By implementing these optimizations and testing strategies, you can ensure your agentic RAG system is reliable and efficient in a production environment. To further enhance the performance of your system, consider exploring techniques for [fine-tuning language models with Hugging Face Transformers](/article/mastering-fine-tuning-of-large-language-models-with-hugging-face), which can improve the accuracy and relevance of the generated outputs.

## Conclusion

You've now built a production-ready agentic RAG system with autonomous decision-making, performance optimizations, and comprehensive monitoring. The key lessons learned include:

- **Autonomous retrieval** enables more flexible and context-aware information gathering compared to static RAG systems
- **Caching and reranking** significantly improve response times and answer quality in production environments
- **Health checks and metrics** provide essential visibility for maintaining reliable AI systems at scale
- **Comprehensive testing** ensures your system performs correctly under various conditions before deployment

To take your system to the next level, consider exploring advanced patterns such as multi-agent systems for complex workflows, hybrid search combining vector and keyword retrieval, and dynamic tool selection for multi-modal data sources. For more information, visit the [LangChain documentation](https://docs.langchain.com) and [ChromaDB documentation](https://www.trychroma.com).
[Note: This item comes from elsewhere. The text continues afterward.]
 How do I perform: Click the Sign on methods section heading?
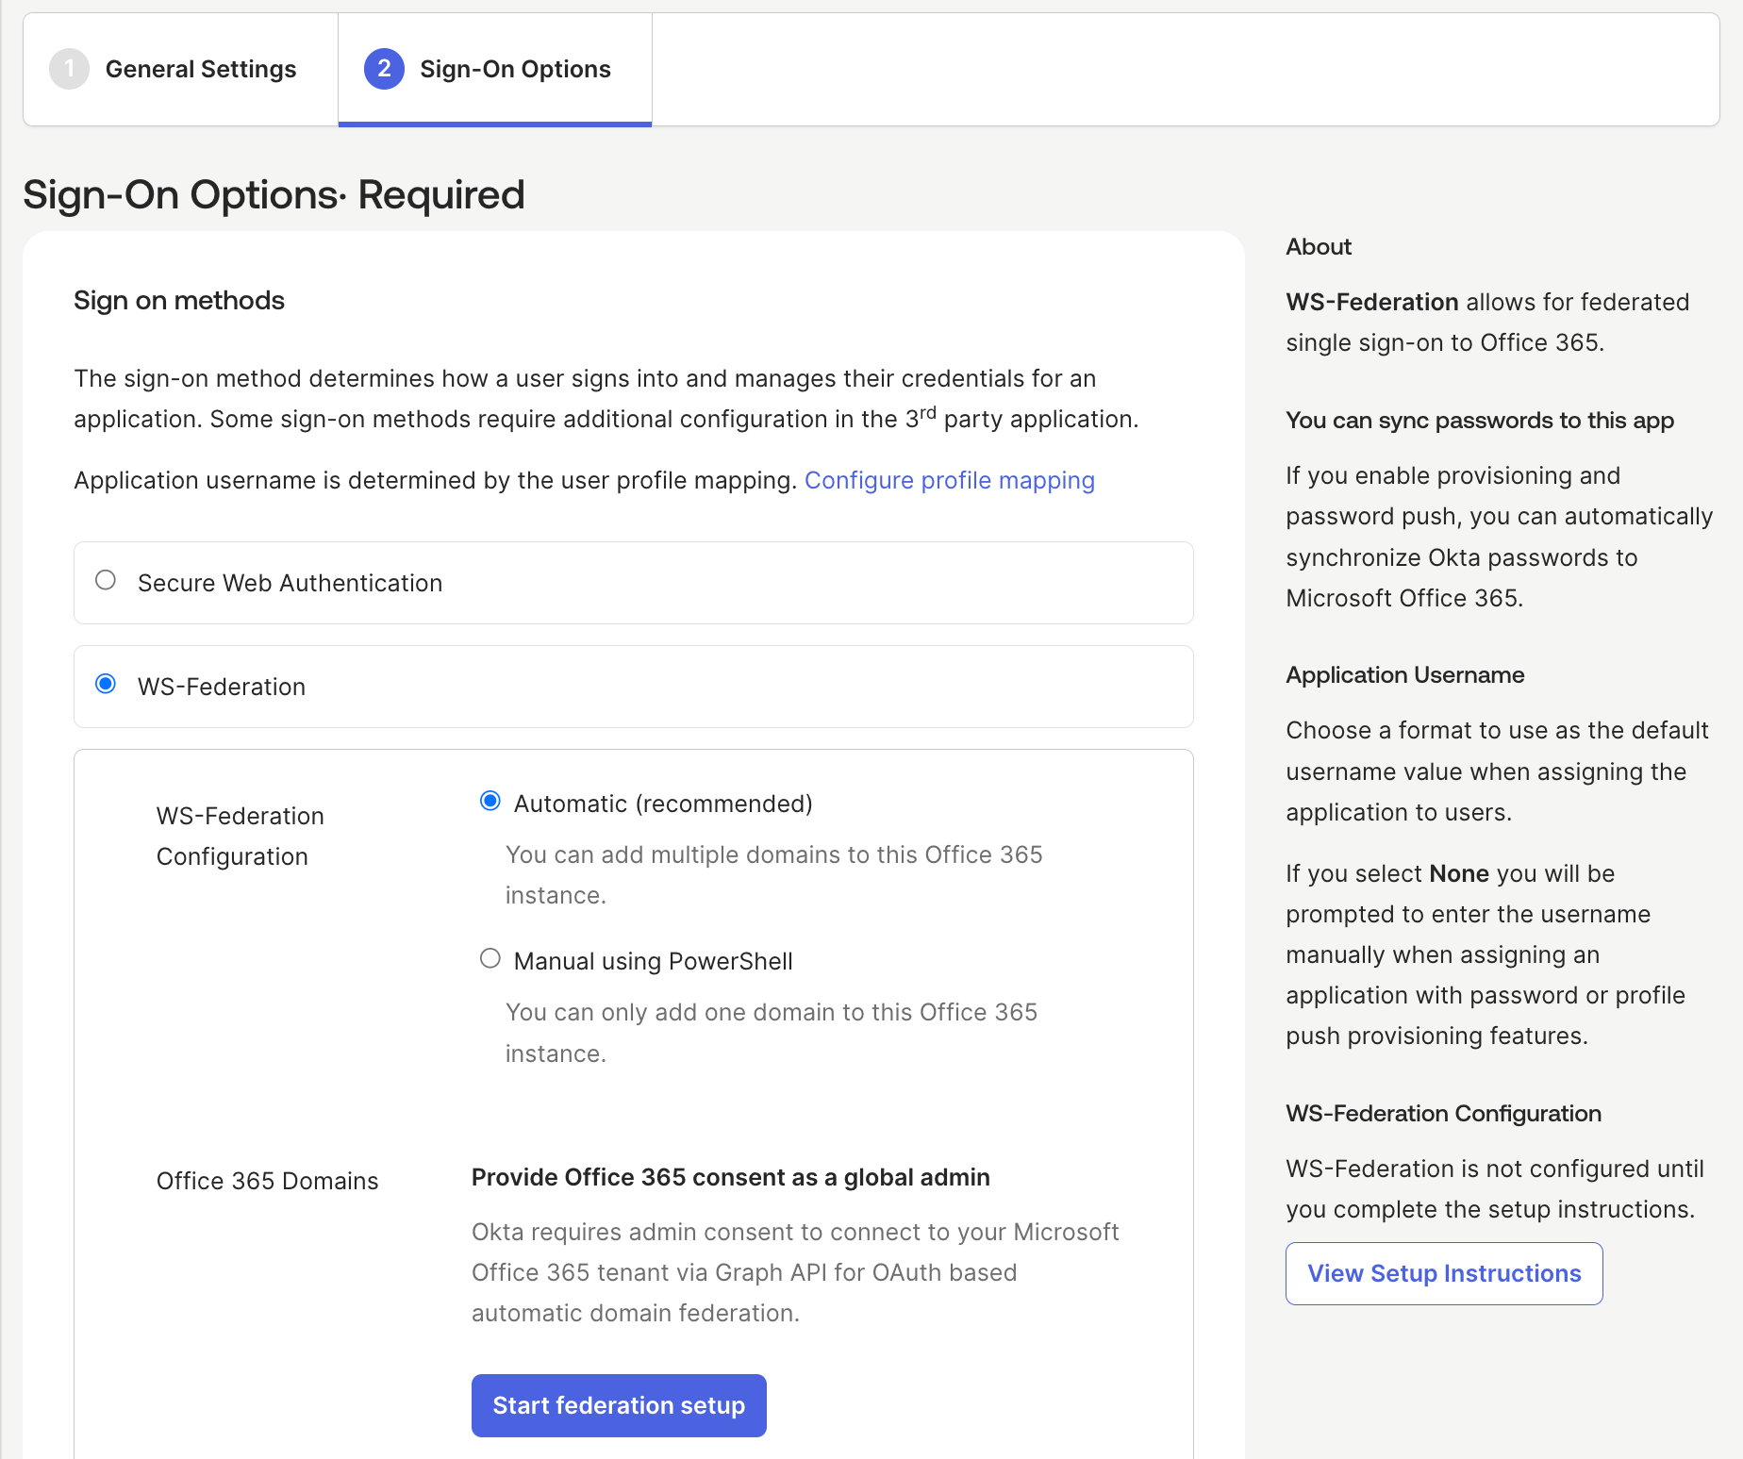(179, 300)
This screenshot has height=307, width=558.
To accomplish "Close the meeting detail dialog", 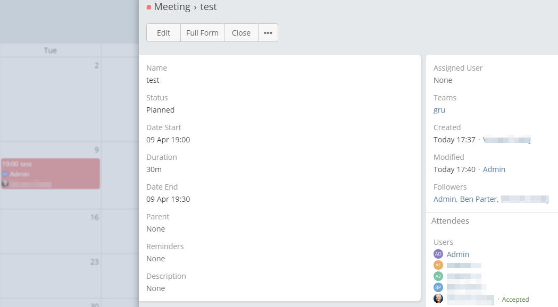I will 241,33.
Additionally, our article on [customizing LLMs for domain-specific applications](/article/mastering-domain-specific-llm-customization-techniques-and-tools-unveiled) provides insights into advanced customization techniques that can be applied to enhance your agentic RAG systems.

Next steps for production deployment include setting up CI/CD pipelines for automated testing and deployment, implementing distributed caching with Redis for multi-instance deployments, and integrating with observability platforms like Prometheus or Datadog for comprehensive monitoring. With these foundations in place, you're ready to build and scale intelligent, autonomous AI systems that adapt to real-world complexity.